> [Stored items from a collection]:
* begin *

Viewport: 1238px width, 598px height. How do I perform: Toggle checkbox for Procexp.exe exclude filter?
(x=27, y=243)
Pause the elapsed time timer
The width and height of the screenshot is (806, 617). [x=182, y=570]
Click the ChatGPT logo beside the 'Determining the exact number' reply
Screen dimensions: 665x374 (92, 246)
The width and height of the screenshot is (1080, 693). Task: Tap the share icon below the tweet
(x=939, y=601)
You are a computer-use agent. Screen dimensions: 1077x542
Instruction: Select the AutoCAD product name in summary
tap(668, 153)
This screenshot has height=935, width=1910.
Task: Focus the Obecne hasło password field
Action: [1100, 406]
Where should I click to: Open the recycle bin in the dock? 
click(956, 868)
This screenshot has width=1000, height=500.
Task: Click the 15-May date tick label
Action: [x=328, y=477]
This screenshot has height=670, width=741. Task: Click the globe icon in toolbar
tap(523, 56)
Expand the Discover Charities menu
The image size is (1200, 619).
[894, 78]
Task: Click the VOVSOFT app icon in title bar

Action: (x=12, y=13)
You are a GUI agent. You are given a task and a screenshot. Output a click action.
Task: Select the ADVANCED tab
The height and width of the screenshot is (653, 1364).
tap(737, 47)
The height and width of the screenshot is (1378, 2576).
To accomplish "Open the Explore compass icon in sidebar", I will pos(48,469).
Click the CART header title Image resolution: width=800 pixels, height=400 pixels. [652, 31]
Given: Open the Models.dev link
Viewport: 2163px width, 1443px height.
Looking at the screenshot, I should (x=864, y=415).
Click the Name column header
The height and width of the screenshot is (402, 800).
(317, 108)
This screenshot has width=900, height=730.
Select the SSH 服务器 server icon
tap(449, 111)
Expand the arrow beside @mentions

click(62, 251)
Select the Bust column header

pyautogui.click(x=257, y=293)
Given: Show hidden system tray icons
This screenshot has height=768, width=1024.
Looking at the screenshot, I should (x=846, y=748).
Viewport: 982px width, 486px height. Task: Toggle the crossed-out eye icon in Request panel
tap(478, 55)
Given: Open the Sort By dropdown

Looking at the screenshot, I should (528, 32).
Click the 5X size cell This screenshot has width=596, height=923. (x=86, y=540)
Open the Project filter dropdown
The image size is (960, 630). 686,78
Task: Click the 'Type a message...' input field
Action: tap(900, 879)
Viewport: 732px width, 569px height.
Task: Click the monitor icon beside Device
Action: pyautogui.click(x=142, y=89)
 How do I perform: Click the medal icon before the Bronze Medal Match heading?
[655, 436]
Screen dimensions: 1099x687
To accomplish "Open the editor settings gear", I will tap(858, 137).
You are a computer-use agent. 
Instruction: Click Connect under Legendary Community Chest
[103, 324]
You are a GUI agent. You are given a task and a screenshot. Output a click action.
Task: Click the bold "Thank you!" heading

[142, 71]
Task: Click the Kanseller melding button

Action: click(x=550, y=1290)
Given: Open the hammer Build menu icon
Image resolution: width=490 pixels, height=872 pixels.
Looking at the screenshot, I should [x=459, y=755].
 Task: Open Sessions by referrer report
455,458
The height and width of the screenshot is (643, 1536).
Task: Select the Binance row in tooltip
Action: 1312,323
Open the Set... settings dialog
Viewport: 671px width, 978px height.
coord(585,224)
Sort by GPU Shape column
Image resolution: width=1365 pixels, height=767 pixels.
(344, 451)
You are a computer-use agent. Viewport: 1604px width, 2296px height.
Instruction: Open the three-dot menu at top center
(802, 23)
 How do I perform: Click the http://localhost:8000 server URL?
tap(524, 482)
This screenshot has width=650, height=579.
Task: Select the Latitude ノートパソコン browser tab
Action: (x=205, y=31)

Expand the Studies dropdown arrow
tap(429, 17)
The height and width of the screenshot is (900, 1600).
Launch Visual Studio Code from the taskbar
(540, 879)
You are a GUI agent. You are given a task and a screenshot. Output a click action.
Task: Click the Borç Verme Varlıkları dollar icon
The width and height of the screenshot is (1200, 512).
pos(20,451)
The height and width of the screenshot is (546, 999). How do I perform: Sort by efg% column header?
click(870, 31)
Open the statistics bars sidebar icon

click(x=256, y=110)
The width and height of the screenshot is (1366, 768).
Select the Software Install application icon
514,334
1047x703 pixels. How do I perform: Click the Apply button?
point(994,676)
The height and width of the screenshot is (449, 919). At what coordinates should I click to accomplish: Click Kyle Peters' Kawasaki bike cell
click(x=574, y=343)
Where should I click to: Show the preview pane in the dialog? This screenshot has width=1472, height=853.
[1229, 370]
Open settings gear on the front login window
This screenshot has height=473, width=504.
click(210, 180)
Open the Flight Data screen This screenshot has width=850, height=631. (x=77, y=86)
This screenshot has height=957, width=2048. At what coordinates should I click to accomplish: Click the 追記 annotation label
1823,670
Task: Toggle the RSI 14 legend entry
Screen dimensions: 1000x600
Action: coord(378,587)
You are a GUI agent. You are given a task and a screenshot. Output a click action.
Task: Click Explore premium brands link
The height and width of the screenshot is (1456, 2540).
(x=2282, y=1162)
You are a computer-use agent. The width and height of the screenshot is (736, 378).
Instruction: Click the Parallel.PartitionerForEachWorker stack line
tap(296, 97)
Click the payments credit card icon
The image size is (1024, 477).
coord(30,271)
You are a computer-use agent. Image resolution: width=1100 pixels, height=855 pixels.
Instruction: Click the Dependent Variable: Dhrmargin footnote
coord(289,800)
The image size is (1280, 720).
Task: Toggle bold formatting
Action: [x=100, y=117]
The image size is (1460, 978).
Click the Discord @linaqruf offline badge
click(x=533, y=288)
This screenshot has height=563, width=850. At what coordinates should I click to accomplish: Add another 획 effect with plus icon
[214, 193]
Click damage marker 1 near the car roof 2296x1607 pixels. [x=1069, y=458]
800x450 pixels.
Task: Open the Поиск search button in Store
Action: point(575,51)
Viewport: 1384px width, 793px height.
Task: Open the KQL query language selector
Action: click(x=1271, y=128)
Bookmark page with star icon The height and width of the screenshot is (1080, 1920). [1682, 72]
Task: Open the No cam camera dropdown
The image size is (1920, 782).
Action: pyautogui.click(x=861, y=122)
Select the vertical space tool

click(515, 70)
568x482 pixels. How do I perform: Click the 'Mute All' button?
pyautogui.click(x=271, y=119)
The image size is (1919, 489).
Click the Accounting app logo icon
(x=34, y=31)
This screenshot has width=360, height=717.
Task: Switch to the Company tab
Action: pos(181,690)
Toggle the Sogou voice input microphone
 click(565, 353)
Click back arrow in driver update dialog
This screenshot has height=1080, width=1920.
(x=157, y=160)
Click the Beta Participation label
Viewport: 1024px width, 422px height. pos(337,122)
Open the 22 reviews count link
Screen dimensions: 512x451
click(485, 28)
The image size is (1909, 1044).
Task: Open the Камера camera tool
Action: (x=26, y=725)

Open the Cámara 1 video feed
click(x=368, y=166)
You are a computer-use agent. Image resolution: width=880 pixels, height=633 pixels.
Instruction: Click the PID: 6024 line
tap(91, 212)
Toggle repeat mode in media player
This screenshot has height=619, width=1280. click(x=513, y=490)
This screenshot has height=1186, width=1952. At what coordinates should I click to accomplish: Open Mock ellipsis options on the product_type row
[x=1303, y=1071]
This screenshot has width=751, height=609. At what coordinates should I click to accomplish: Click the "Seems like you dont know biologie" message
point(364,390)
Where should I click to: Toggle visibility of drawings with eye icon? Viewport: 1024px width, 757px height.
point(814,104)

* end *

> [Your objective]: Render the records from the start up to and including the line with "(x=939, y=601)" as a Markdown table with the columns Row and Record line, skipping any blank lines.

> [Finished exercise]:
| Row | Record line |
|---|---|
| 1 | Viewport: 1238px width, 598px height. How do I perform: Toggle checkbox for Procexp.exe exclude filter? |
| 2 | (x=27, y=243) |
| 3 | Pause the elapsed time timer |
| 4 | The width and height of the screenshot is (806, 617). [x=182, y=570] |
| 5 | Click the ChatGPT logo beside the 'Determining the exact number' reply |
| 6 | Screen dimensions: 665x374 (92, 246) |
| 7 | The width and height of the screenshot is (1080, 693). Task: Tap the share icon below the tweet |
| 8 | (x=939, y=601) |